The outcomes for people using the service reflected the principles and values of Registering the Right Support by promoting choice and control, independence and inclusion. People's support focused on them having as many opportunities as possible for them to gain new skills and become more independent.
For more details, please see the full report which is on the CQC website at http://www.cqc.org.uk
Rating at last inspection and update
The last rating for this service was inadequate (published 19 December 2019) when there were six breaches of regulation.

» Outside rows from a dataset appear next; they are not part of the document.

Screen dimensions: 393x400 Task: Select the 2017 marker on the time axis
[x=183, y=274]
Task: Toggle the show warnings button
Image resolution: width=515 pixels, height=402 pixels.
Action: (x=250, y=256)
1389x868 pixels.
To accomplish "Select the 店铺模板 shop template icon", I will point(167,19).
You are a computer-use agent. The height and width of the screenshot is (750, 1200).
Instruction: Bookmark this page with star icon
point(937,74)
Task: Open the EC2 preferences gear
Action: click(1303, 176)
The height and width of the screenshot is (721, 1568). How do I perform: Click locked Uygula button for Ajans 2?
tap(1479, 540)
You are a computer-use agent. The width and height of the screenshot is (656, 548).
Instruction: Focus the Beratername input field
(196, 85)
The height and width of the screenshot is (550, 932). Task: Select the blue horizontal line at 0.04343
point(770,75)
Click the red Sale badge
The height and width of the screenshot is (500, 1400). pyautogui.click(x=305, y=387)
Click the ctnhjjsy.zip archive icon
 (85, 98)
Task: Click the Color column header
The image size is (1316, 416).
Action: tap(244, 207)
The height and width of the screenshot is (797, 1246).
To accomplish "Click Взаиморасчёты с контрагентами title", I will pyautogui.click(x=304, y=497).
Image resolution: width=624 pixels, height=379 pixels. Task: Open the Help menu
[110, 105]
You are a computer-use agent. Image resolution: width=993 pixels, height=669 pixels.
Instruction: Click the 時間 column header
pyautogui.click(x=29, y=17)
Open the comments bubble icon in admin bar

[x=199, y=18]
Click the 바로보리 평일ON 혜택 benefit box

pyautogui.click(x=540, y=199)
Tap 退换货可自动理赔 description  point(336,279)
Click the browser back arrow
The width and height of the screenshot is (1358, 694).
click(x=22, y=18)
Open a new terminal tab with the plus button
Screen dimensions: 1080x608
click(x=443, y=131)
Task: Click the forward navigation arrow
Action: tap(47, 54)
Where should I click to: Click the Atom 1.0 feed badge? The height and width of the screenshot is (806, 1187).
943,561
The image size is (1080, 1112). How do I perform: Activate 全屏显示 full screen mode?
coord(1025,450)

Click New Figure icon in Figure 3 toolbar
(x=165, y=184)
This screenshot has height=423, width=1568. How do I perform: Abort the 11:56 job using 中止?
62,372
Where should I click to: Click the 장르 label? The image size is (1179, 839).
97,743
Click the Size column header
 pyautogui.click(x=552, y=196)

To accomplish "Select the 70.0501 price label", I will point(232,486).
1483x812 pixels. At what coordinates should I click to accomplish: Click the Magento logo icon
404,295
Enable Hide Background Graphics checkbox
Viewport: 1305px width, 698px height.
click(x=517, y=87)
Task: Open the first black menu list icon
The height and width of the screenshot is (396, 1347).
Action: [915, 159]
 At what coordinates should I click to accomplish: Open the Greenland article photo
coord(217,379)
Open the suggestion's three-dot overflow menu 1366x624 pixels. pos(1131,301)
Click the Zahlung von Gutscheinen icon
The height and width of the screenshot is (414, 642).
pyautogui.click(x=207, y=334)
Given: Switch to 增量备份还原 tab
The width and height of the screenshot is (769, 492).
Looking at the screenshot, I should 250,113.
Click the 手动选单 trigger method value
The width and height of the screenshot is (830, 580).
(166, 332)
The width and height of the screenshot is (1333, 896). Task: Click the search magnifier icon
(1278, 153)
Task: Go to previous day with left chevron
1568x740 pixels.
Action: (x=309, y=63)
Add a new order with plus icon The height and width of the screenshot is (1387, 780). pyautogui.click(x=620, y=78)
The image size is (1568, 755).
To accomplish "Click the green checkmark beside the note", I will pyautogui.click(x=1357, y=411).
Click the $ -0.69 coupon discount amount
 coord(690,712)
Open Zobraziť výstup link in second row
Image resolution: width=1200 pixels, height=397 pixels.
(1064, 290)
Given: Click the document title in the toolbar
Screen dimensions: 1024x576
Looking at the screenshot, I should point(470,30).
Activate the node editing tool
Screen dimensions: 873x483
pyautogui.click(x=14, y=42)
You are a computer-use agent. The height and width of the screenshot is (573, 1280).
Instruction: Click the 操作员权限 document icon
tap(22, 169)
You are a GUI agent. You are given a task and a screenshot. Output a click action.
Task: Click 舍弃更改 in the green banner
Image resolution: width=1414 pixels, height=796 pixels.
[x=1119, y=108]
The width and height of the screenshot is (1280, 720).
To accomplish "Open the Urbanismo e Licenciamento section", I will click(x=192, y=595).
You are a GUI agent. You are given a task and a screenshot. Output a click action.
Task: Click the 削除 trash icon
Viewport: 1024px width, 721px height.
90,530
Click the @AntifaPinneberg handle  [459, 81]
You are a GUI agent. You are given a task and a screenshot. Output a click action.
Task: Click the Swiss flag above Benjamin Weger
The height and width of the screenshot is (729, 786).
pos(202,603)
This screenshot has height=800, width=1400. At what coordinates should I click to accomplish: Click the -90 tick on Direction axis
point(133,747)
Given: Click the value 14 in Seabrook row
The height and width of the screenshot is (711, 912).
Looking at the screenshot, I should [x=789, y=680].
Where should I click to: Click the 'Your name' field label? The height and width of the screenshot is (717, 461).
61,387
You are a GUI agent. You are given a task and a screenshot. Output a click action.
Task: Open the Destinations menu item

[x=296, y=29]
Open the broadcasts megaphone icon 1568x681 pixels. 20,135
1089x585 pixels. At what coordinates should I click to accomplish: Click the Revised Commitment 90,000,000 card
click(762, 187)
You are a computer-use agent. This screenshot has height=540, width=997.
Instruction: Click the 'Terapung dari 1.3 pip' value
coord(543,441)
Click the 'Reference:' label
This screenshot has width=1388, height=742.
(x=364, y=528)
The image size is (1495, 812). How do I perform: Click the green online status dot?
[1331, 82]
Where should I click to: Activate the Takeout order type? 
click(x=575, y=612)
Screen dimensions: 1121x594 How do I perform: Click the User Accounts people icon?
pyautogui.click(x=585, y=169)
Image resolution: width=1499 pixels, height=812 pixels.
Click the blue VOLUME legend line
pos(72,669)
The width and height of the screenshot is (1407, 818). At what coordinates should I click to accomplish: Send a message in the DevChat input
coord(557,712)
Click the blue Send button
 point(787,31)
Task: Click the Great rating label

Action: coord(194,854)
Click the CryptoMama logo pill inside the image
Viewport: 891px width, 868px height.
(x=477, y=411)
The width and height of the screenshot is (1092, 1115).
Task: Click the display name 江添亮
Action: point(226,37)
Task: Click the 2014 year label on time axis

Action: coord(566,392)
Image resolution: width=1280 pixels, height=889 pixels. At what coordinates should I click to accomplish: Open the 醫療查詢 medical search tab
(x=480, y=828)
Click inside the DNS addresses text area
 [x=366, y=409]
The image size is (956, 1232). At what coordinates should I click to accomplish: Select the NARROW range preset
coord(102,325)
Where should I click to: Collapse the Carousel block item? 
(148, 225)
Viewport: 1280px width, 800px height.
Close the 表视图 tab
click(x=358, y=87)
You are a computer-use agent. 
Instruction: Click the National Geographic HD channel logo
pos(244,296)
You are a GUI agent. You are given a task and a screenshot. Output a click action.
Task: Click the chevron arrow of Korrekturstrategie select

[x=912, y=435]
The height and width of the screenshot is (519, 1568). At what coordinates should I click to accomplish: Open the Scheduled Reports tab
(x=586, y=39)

Following our last inspection, we served a warning notice on the provider. We required them to be compliant with Regulation 13 (Safeguarding service users from abuse and improper treatment) of the Health and Social Care Act 2008 (Regulated Activities) Regulations 2014 and, Regulation 17 (Good governance) of the Health and Social Care Act 2008 (Regulated Activities) Regulations 2014 by 8 February 2020. The provider sent us a monthly action plan detailing how they are going to progress and improve. During this inspection the provider demonstrated that improvements have been made. The service is no longer rated as inadequate overall or in any of the key questions. Therefore, this service is no longer in Special Measures.
Why we inspected
This inspection started as a targeted inspection based on the warning notices, we served on the provider following our last inspection. CQC are conducting trials of targeted inspections to measure their effectiveness in services where we served a warning notice. However, due to the significant improvements that had been made we moved to a comprehensive inspection which meant we looked at all five key questions.
We undertook this inspection to check the provider now met legal requirements.
You can read the report from our last comprehensive inspection, by selecting the ‘all reports’ link for Willowbrook on our website at www.cqc.org.uk.
Follow up
We will continue to monitor information we receive about the service until we return to visit as per our re-inspection programme. If we receive any concerning information, we may inspect sooner.